**Work to be completed**
What is the number of lines in this data that contain the word "computer"? Give the number alone.

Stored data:
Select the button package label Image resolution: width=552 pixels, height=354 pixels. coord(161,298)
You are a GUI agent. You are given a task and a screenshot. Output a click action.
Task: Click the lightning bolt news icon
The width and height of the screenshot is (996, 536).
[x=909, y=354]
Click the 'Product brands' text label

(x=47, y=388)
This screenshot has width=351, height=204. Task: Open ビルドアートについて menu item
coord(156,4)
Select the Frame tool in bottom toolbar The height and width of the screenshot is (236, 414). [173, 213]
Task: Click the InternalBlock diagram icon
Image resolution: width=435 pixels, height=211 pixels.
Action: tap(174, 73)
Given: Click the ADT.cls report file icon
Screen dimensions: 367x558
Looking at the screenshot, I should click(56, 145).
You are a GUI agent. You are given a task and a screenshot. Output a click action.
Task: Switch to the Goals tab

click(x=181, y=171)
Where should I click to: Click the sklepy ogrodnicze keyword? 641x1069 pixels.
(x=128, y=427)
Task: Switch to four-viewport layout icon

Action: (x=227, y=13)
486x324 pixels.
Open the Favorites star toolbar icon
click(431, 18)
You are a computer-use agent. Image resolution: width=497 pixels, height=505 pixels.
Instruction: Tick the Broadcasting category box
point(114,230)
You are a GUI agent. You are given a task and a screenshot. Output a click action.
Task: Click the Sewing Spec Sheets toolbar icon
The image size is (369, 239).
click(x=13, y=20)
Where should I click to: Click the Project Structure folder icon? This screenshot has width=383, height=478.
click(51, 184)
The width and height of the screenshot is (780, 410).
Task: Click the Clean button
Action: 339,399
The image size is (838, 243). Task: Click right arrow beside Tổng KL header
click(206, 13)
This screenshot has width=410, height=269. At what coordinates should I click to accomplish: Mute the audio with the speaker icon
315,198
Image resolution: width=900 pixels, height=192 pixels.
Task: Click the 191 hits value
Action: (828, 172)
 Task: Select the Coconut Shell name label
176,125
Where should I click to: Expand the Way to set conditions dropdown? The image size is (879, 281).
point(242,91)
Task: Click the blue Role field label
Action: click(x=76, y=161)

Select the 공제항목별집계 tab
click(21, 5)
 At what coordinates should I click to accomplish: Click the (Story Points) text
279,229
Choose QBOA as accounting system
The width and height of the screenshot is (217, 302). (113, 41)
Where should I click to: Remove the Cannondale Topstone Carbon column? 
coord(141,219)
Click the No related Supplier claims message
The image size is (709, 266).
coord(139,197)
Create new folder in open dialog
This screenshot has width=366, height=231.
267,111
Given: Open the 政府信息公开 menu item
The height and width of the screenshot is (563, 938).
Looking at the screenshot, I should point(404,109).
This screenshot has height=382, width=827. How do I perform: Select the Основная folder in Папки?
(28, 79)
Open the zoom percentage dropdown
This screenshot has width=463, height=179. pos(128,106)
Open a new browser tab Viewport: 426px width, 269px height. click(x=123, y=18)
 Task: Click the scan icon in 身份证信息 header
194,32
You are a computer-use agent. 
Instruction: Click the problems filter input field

**Answer space**
2